### What is expected
Copy out, without any changes, the lines of the records from the one containing "Like the post with the heart icon" through the one containing "The image size is (1190, 756).".

[Word and element location data]

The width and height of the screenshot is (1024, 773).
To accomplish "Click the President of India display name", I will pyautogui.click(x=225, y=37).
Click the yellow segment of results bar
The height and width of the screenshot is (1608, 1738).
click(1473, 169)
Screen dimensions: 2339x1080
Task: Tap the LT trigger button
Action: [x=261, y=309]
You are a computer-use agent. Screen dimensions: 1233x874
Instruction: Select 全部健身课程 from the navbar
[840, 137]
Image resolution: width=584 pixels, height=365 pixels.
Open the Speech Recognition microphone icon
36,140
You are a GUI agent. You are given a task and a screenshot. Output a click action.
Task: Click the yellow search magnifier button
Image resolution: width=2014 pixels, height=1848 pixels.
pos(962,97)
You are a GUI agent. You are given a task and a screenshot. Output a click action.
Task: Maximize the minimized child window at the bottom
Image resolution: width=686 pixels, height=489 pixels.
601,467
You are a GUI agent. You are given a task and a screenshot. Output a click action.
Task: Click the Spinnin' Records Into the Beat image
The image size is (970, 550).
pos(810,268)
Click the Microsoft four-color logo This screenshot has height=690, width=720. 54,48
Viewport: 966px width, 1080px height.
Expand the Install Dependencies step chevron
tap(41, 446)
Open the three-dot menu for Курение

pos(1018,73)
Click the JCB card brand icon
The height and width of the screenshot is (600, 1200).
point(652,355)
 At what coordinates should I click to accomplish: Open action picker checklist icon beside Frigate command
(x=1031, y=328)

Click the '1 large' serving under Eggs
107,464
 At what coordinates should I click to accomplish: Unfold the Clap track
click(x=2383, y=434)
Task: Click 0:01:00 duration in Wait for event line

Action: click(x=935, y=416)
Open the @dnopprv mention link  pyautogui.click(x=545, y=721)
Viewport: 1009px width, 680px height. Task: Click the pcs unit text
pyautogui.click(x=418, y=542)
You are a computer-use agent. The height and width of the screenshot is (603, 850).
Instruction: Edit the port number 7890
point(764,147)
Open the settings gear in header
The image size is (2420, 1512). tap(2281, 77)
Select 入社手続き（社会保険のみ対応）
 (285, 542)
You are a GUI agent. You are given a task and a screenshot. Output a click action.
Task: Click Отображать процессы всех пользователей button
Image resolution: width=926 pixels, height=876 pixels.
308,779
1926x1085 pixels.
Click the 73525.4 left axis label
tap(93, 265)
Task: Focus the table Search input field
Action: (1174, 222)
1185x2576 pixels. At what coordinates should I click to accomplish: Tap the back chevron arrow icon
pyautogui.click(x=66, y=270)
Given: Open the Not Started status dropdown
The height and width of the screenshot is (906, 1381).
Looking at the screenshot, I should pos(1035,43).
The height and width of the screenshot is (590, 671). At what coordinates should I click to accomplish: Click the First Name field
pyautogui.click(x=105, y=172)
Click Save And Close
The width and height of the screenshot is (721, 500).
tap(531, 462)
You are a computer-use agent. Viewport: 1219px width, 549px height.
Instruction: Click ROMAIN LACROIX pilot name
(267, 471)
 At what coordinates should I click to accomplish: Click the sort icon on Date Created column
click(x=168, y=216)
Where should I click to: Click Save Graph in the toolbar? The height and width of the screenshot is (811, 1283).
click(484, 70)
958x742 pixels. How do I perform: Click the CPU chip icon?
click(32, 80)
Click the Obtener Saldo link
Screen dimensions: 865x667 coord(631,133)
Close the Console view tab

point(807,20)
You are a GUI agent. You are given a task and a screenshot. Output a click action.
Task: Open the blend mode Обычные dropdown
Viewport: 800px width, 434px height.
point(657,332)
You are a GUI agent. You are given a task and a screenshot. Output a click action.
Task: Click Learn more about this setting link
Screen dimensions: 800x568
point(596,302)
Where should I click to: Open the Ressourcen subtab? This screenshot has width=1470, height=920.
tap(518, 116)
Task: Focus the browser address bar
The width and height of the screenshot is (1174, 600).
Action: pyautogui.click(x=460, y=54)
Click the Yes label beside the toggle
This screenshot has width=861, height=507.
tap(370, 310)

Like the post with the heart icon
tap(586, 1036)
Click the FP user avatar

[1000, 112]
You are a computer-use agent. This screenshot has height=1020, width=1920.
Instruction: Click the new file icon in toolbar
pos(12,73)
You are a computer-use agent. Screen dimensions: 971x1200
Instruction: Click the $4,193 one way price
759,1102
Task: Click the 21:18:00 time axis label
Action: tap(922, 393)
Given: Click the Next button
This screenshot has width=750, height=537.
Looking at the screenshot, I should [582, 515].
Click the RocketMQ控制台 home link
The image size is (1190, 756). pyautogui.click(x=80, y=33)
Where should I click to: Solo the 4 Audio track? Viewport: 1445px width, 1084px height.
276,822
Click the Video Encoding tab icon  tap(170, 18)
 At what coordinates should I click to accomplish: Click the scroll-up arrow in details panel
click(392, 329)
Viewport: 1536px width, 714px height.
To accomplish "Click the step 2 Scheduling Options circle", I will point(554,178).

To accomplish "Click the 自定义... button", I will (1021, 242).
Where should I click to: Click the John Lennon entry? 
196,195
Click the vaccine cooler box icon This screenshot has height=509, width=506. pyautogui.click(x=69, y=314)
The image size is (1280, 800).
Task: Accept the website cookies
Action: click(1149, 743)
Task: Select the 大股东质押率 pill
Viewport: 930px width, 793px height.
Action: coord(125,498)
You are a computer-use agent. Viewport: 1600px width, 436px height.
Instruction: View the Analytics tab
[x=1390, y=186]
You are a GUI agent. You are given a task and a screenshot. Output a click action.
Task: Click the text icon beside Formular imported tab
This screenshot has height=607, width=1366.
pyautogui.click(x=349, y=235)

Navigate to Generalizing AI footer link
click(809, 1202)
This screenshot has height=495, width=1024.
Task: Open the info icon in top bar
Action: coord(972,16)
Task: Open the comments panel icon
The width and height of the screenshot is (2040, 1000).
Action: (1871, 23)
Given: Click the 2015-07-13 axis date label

### Answer to the problem
Like the post with the heart icon
tap(586, 1036)
Click the FP user avatar

[1000, 112]
You are a computer-use agent. This screenshot has height=1020, width=1920.
Instruction: Click the new file icon in toolbar
pos(12,73)
You are a computer-use agent. Screen dimensions: 971x1200
Instruction: Click the $4,193 one way price
759,1102
Task: Click the 21:18:00 time axis label
Action: tap(922, 393)
Given: Click the Next button
This screenshot has width=750, height=537.
Looking at the screenshot, I should [582, 515].
Click the RocketMQ控制台 home link
The image size is (1190, 756). pyautogui.click(x=80, y=33)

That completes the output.